Joe Gualtieri Eliminates Konstantin Puchkov
Konstantin Puchkov was the first casualty of the final table, getting eliminated by a smart move from Joe Gualtieri. This happened after only a few minutes of play in the final round of the event. Puchkov raised on the pre-flop from Gualtieri, but the flop disappointed him when it panned out as J-8-2. Puchkov was holding pocket queens and went all-in on the turn. But Gualteri had already trumped Puchkov as he was holding pocket kings to Puchkov’s pocket queens. Both the turn and river were in favor of Gualtieri and Puchkov was eliminated.
Weissman Makes His First Kill
Pedraza literally committed poker suicide at the time the blinds were being raised, as his mistimed bluff totally bombed on him. On the turn, Pedraza check-raised Weissman when the board was reading 6-6-5-A. On the 3, Pedraza went all-in hoping Weissman would fall for the bluff, but Weissman had other plans as he gladly got in his chips. He showed pocket aces to Pedraza’s Q-8 combo, making it a full house in his favor and eliminating Pedraza.

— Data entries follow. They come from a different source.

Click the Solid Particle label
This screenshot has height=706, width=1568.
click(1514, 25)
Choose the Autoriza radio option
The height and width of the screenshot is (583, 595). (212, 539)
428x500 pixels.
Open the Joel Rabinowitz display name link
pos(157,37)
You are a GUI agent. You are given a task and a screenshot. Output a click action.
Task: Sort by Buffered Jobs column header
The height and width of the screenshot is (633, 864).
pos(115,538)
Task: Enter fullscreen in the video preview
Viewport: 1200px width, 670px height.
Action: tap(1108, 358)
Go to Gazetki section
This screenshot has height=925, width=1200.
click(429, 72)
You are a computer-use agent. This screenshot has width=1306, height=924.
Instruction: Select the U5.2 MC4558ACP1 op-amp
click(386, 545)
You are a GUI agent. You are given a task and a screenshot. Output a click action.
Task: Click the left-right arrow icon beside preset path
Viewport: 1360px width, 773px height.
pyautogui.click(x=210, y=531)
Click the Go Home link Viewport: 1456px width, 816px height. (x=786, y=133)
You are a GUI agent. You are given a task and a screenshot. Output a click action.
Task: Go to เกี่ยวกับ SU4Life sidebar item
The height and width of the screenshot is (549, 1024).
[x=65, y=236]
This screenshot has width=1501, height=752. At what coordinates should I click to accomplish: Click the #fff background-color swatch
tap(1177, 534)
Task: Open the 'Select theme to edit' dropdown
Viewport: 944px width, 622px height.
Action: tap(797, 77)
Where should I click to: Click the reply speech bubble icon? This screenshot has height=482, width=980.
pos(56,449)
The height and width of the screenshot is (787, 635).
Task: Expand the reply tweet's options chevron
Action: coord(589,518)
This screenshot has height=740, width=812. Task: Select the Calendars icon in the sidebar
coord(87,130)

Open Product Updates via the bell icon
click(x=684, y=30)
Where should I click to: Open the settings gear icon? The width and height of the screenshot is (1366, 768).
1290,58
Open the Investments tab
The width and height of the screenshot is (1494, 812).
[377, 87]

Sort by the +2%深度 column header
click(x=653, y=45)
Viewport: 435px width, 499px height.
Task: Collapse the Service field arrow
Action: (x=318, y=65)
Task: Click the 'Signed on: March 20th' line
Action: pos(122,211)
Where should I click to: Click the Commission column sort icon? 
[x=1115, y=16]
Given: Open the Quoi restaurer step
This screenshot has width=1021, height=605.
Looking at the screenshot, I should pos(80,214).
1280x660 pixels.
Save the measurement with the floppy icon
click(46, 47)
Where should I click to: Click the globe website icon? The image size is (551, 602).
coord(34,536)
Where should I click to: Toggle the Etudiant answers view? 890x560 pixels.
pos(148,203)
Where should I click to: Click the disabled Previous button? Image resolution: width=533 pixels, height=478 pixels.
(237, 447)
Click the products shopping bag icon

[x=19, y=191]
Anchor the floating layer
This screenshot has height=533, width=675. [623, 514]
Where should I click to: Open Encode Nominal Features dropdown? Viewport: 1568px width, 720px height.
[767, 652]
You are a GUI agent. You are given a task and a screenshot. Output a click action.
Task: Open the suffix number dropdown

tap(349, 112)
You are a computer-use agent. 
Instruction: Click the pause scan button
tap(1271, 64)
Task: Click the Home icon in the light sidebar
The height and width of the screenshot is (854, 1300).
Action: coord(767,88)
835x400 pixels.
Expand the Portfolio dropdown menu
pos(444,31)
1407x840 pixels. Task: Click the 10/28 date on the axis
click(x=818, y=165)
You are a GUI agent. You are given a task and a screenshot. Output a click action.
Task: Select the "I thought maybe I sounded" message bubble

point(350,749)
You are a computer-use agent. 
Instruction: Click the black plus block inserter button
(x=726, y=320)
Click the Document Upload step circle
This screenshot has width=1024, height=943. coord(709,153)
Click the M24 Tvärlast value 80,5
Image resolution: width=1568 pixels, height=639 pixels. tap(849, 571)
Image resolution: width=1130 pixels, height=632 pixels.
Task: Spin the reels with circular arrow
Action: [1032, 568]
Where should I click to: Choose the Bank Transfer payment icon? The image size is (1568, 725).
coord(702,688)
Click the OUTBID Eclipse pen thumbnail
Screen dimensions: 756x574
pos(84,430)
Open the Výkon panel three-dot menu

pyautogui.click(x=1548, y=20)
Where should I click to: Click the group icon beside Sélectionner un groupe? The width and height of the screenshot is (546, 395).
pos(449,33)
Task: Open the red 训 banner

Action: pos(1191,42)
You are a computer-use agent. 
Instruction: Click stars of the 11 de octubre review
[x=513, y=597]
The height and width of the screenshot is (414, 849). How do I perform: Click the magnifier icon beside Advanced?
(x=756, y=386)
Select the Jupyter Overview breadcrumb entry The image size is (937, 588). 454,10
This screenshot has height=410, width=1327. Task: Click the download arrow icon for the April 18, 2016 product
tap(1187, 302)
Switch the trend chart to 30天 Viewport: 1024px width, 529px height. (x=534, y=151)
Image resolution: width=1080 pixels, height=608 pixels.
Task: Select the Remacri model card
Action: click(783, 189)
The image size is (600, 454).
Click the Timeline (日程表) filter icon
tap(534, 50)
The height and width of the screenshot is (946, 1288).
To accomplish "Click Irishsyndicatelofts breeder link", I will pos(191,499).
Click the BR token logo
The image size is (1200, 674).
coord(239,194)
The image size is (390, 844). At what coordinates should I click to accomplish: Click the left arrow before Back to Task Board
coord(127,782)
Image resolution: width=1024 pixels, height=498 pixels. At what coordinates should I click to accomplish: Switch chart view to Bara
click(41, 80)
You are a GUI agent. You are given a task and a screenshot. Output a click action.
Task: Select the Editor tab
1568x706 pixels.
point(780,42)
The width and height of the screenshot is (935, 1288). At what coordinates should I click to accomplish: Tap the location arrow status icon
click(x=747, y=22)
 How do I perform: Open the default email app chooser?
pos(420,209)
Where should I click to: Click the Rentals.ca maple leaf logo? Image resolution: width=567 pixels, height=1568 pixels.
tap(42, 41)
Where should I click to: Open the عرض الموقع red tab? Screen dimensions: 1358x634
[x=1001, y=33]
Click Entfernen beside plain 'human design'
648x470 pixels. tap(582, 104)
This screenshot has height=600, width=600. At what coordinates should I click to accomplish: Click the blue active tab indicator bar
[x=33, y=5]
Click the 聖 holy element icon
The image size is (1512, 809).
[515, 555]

Jeremy Quehen Dominates Before Being Taken Down By Weissman
Weissman went heads-up against Jeremy Quehen with more than 9 million of the total 12 million worth chips in play. But things started going bad for Weissman when he lost a flip holding pocket sixes against Quehen’s K-7 combo. Quehen took advantage of this by flopping a 7-pair with a diamond draw, to win the hand and almost went even with Weissman. Quehen even went ahead of Weissman when he called with a Q-8, when the board read A-9-2-3-Q, and it seemed that Quehen was heading for the win.
Weissman Makes a Comeback
Weissman pulled back a little with pocket threes, which outplayed Quehen’s A-7 combo. He continued winning small pots without showdowns and took a small lead over Quehen.
The final board was open with Q-5-3-7-J, and Quehen had already matched Weissman on the flop and the turn too. He had raised with a 2 million on the river and Weissman thought long and hard before going all-in. Quehen could not call him on this and before he realized it, Weissman tabled an A-J against Quehen’s A-T. This sealed the game in Weissman’s favor.